O TEA me deu essa seriedade, essa sobriedade para fazer arte. Dirigindo e atuando e sou muito feliz e grata por conta de o TEA ter me trazido isso – Leilah Moreno
Em face da dificuldade de diagnóstico, por muito tempo, a atriz precisou ser acompanhada por medicações, o que é algo que ela lamenta. “É uma pena que isso tenha acontecido, porque depois que me dei conta de que não precisava tomar remédios para que a sociedade me entendesse dentro da minha característica. Eu passei cerca de 15 anos sendo medicada para poder conviver em sociedade, em face de eu ser tida como uma pessoa de difícil socialização. No meu trabalho, eu nunca estive medicada, mas na minha vida social, sim. Hoje eu trato com chás e com canabidiol o TEA e isso me ajudou em vários aspectos. A canabis me ajuda a me concentrar mais e a agir como uma pessoa normotípica. Quando eu estou trabalhando ajo naturalmente em razão de ser meu hiperfoco, mas fora disso sei que sou uma pessoa atípica”. Falar com naturalidade sobre o autismo implicou em alguns reveses para Moreno.

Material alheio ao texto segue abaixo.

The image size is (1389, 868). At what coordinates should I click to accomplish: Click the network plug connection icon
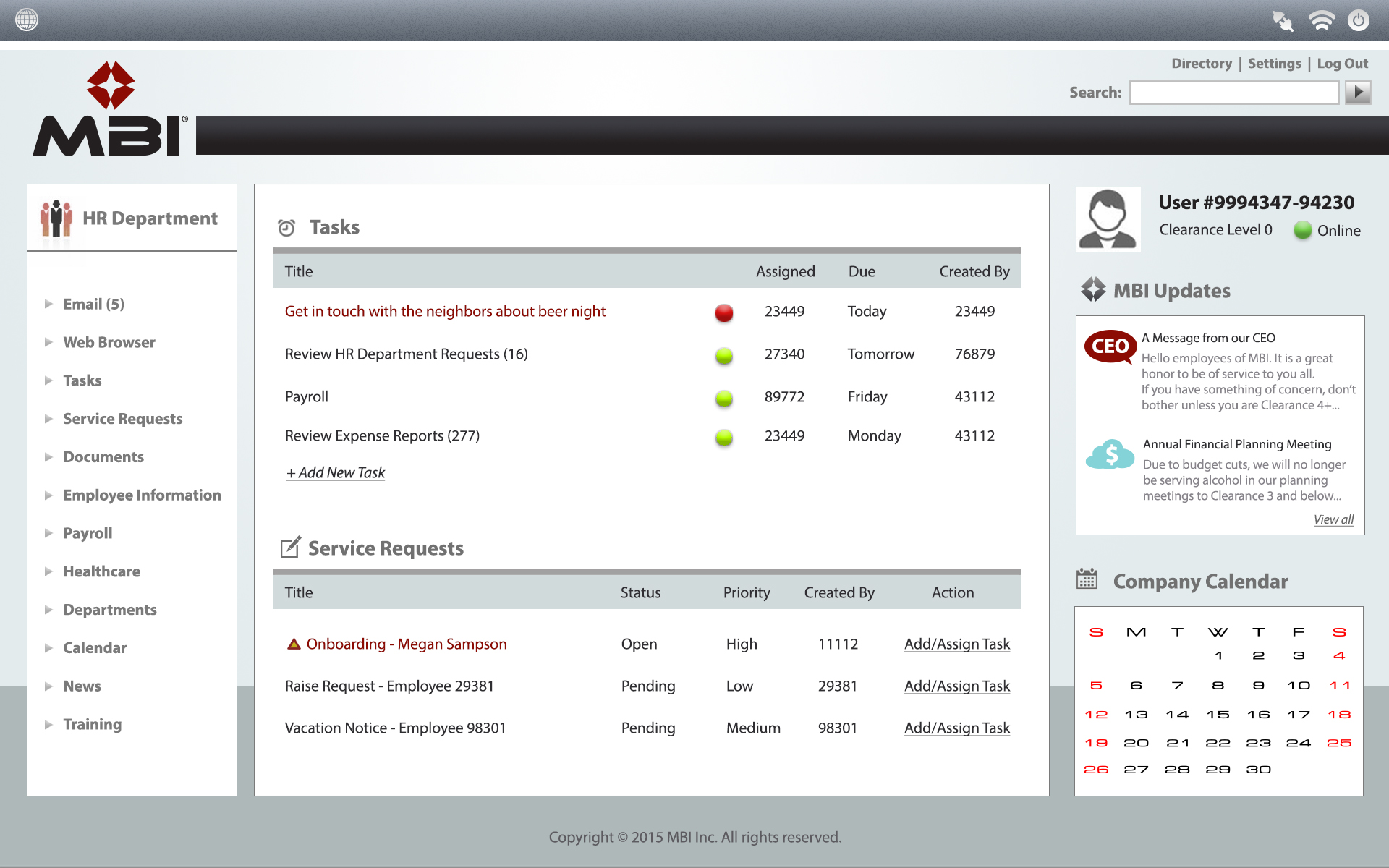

Leilah Moreno fez poucas novelas, mas nelas viveu algo que é recorrente quando se fala de atores pretos. Em “Sete Pecados” era uma arquiteta, bem de vida, mas o seu conflito orbitava sobre questões sociais/raciais. Depois, interpretou Grace Kelly em “Aquele Beijo”, uma ex-moradora de uma comunidade favelizada que envergonhava-se da sua origem. Na série “Antônia” também havia uma abordagem sobre questões suburbanas. Afinal, negros nestas produções artísticas retratam um pluralismo ou uma estigmatização? Leilah diz não ter uma opinião definitiva. “Não sei dizer se é bom ou ruim, mas em muitos papeis que faço, a gente está saindo de algum lugar de periferia, de algum lugar suburbano, nunca simplesmente “é” algo”, considera
Agora tem mais papeis voltados a nós. Antes não tinha. Ou era de escravo, faxineiro ou empregada. E eu sempre negava, não aceitava fazer todas as novelas para as quais me convidavam e eu mais neguei que aceitei – Leilah Moreno
Cantando a trilha sonora do musical com tantas canções marcantes, Leilah diz qual a que mais a emociona e dialoga consigo: “I Have Nothing“. É a cena na qual Rachel está no karaokê que e canta para o seu guarda costas e se percebe apaixonada por ele. Busco esse sentimento do coração e musicalmente é a canção que mais gosto e mais sai do meu sentimento”, finaliza. Tal como a abertura de cada segmento desta matéria, Leilah traz em si a essência do vigor de Whitney através de sua arte.